:: Exercise ::
Retype each of the dataset entries below without changing a single character.
(Dataset begins)
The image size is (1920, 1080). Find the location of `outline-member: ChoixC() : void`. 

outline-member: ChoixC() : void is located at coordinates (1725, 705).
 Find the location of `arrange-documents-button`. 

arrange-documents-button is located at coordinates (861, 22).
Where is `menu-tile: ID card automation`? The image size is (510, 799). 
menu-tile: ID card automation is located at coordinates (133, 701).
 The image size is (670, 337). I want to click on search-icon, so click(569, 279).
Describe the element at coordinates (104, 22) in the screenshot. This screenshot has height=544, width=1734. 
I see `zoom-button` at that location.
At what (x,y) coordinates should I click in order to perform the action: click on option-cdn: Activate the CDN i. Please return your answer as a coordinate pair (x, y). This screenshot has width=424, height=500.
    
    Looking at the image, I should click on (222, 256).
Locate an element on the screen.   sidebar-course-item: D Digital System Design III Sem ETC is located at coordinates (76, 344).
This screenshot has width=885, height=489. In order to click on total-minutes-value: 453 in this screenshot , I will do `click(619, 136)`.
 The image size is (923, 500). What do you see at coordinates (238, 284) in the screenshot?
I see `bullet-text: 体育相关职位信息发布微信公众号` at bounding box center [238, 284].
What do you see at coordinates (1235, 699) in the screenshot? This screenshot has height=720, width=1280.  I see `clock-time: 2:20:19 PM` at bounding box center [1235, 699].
(Dataset ends)
:: Answer section ::
The image size is (1920, 1080). Find the location of `outline-member: ChoixC() : void`. 

outline-member: ChoixC() : void is located at coordinates (1725, 705).
 Find the location of `arrange-documents-button`. 

arrange-documents-button is located at coordinates (861, 22).
Where is `menu-tile: ID card automation`? The image size is (510, 799). 
menu-tile: ID card automation is located at coordinates (133, 701).
 The image size is (670, 337). I want to click on search-icon, so click(569, 279).
Describe the element at coordinates (104, 22) in the screenshot. This screenshot has height=544, width=1734. 
I see `zoom-button` at that location.
At what (x,y) coordinates should I click in order to perform the action: click on option-cdn: Activate the CDN i. Please return your answer as a coordinate pair (x, y). This screenshot has width=424, height=500.
    
    Looking at the image, I should click on (222, 256).
Locate an element on the screen.   sidebar-course-item: D Digital System Design III Sem ETC is located at coordinates (76, 344).
This screenshot has width=885, height=489. In order to click on total-minutes-value: 453 in this screenshot , I will do `click(619, 136)`.
 The image size is (923, 500). What do you see at coordinates (238, 284) in the screenshot?
I see `bullet-text: 体育相关职位信息发布微信公众号` at bounding box center [238, 284].
What do you see at coordinates (1235, 699) in the screenshot? This screenshot has height=720, width=1280.  I see `clock-time: 2:20:19 PM` at bounding box center [1235, 699].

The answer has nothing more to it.